Uma outra questão é que passou a existir a recertificação, a cada cinco anos, para os Títulos de Especialista de todas as especialidades médicas, obrigatório para quem se titulou a partir de janeiro de 2006 e opcional para os demais. É o chamado “Certificado de Atualização Profissional”, que somente precisará de provas para os médicos que não conseguirem um número de pontos de participação em eventos ou outras formas comprovadas de atualização profissional. Esta pontuação não é difícil de obter e estimula a educação médica continuada e a qualificação dos médicos de todas as especialidades. 4
Pesquisa baseada nos primeiros três concursos para TEMFC, relacionando as características de formação e de experiência profissional dos candidatos com seus desempenhos nesses concursos, mostrou a grande importância da Residência Médica em MFC para a formação desse especialista e a pouca efetividade de Cursos de Especialização Multiprofissionais em Saúde da Família. Evidenciou também piora do desempenho no concurso de médicos com mais idade e mais tempo transcorrido desde a graduação, evidenciando a necessidade de programas de educação médica continuada, incluindo estratégias de ensino à distância, que ajudem a superar a dificuldade das grandes distâncias em nosso país de dimensão continental. 5
O estímulo ao estudo e à atualização dos profissionais em MFC, tanto através da preparação para os mesmos conquistarem o TEMFC, como para suas recertificações de especialistas, são algumas das formas que a SBMFC tem utilizado como contribuição para uma melhor atenção à saúde da população brasileira.
Bibliografia
1. Conselho Federal de Medicina, Resolução CFM nº. 1785/2006. D.O.U. 22 de junho de 2006, Seção I, p.127. Disponível em http://www.portalmedico.org.br/resolucoes/cfm/2006/1785_2006.htm Acesso em 28/06/2007.

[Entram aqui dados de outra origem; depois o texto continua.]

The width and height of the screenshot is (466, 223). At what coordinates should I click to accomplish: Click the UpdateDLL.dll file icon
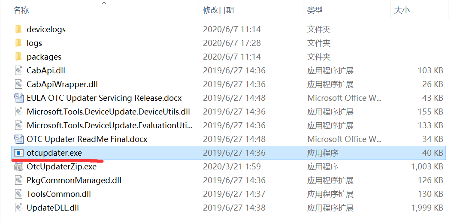(x=18, y=208)
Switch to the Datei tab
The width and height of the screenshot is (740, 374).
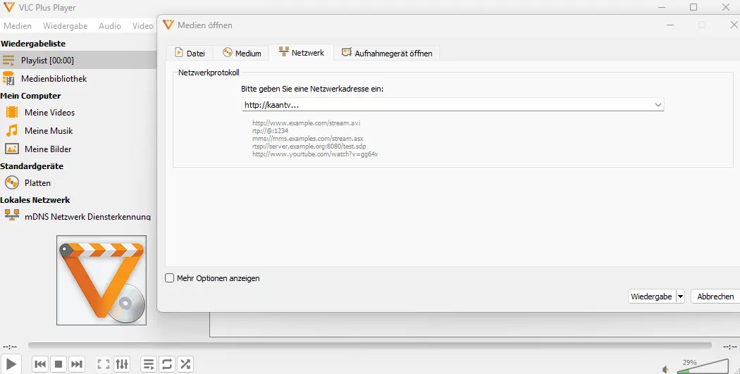point(190,53)
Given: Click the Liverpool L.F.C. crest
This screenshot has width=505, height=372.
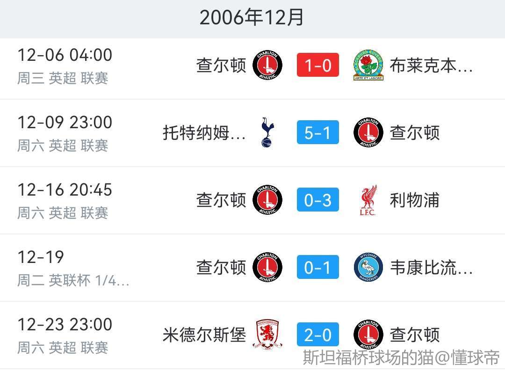Looking at the screenshot, I should [x=368, y=200].
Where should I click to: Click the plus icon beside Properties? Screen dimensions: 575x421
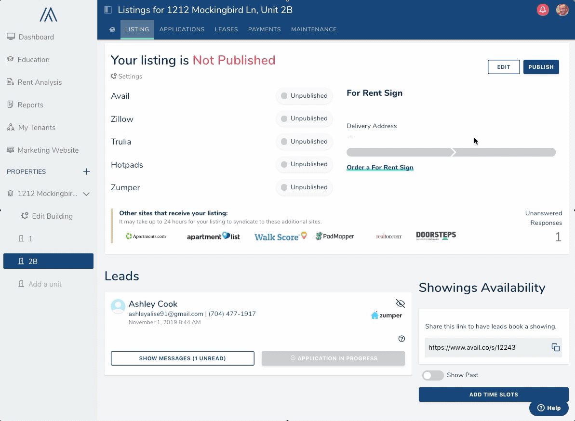(x=87, y=171)
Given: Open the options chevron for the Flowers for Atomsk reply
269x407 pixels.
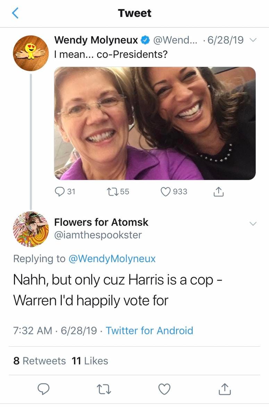Looking at the screenshot, I should click(253, 223).
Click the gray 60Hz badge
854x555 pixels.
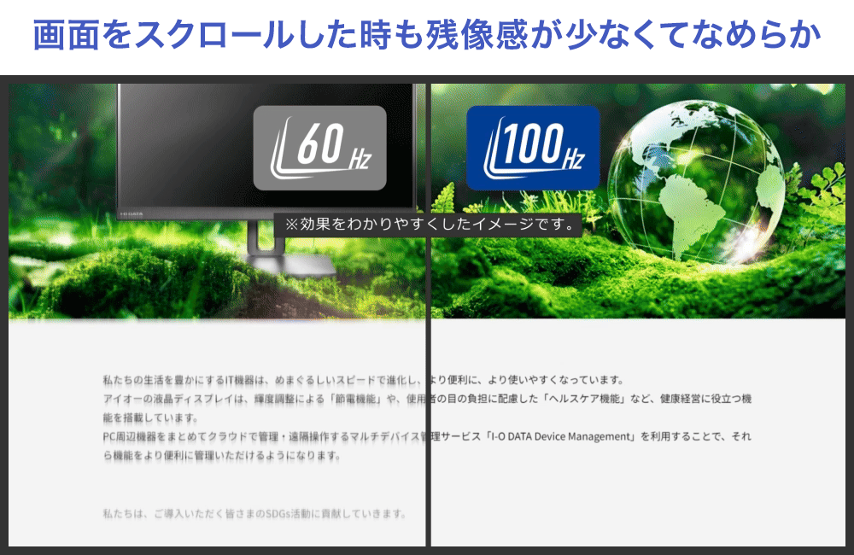(319, 148)
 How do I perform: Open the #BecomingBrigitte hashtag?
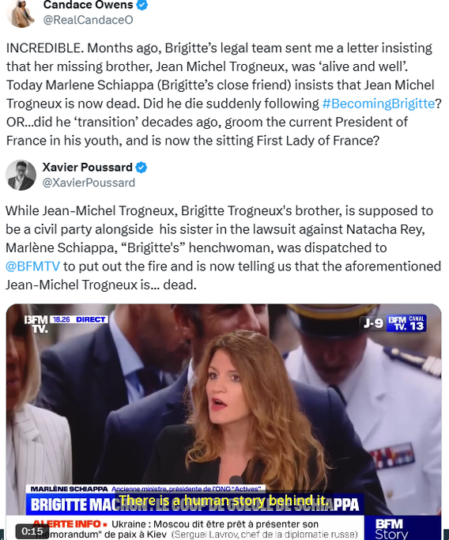click(378, 104)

2. Associação Médica Brasileira. Normativa de Regulamentação para Obtenção de Título de Especialista ou Certificado de Área de Atuação. São Paulo, AMB, janeiro de 2004.
3. Conselho Federal de Medicina, Resolução CFM nº. 1246/1988. D.O.U. 26 de janeiro de 1988. Disponível em http://www.portalmedico.org.br/index.asp?opcao=codigoetica&portal= Acesso em 28/06/2007.
4. Conselho Federal de Medicina, Resolução CFM nº. 1.772/2005. D.O.U. 12 de agosto de 2005, Seção I , p. 141-142. Disponível em http://www.cna-cap.org.br/resolucao.php4 Acesso em 28/06/2007.
5. Falk, JW. A Especialidade Medicina de Família e Comunidade no Brasil: aspectos conceituais, históricos e de avaliação da titulação dos profissionais. [Tese de doutorado; orient. Bozzetti, MC; co-orient. Busnello, EAD]. Universidade Federal do Rio Grande do Sul, 2005. 194 f.